Insight is available in both browser and JVA based versions. There are differences between the JVA and browser versions of Insight. However, they resemble each other in the way content is accessed and have the same general functions. This online Help only pertains to the JVA version of Insight.
Luna Imaging maintains a high-level of dedication to maintaining Insight's ability to blend into existing technical architecture seamlessly and interact directly with other systems. Currently, Insight's interoperability exists at the following levels:
Image Flexibility - Images stored on file systems can adopt other systems file naming requirements and still be accessed by Insight.

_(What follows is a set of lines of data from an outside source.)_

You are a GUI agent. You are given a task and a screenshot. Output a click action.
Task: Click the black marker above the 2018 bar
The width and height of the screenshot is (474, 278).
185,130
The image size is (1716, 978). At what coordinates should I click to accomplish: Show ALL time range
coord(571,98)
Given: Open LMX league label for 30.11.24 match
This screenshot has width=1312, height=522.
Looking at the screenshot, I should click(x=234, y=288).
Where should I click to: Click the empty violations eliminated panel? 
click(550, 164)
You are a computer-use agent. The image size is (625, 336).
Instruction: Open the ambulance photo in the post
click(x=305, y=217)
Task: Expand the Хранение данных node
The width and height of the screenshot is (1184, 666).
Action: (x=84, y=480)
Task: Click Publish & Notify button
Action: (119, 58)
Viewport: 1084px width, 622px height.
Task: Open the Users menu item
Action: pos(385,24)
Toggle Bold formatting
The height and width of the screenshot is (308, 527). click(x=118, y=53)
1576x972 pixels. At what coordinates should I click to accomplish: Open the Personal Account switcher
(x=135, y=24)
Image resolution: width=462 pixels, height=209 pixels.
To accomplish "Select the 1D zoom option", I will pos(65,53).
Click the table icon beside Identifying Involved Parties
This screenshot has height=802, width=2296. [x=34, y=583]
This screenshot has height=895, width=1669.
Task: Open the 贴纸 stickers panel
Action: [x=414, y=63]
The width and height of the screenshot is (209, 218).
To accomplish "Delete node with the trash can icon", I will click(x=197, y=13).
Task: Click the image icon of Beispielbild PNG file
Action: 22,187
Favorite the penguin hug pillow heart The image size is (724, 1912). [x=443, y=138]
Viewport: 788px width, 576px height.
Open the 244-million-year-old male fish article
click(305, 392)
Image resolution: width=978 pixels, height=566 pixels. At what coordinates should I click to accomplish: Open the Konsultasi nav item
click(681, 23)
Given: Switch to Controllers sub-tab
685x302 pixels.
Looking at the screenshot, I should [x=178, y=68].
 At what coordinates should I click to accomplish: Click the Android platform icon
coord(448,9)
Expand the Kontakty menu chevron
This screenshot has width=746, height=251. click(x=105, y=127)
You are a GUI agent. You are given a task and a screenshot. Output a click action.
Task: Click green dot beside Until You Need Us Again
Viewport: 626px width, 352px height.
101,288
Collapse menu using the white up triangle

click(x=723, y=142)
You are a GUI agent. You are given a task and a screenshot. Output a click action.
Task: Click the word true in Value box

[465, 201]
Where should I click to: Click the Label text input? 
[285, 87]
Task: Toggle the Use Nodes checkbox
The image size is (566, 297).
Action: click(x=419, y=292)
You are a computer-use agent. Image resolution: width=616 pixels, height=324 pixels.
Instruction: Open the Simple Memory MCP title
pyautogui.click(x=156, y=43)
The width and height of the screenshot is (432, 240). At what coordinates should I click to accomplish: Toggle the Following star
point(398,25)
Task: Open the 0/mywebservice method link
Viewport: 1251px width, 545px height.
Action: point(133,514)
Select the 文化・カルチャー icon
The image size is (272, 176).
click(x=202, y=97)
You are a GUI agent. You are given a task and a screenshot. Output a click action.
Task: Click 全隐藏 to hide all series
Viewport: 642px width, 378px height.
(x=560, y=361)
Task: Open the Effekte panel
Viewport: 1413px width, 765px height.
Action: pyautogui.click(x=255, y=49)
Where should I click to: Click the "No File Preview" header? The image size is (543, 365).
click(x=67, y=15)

Data Flexibility - The open database structure can be accessed by any other application and has the ability to import data from existing systems such as Endeavor Voyager, ExLibris Aleph, custom MS Access databases, custom FileMaker Pro databases, and so forth.
Open Insight Collection Sharing - Insight's cross-collection searching engine enables complete interoperability between Insight collections for searching and sharing images and data across different platforms and/or metadata databases.. This makes Insight particularly well suited for collaborative initiatives that are often comprised of physically distributed and technically disparate members.
Interaction with Outside Systems - Insight can be launched from within any web-enabled application by using a remote launch string. The remote launch string is a URL that opens Insight and passes parameters that determine both the opening state of the software (thumbnail view or full image-size). and the image(s) to be viewed. Common uses of the remote launch string includes institution websites, library catalog systems, or museum collection management systems.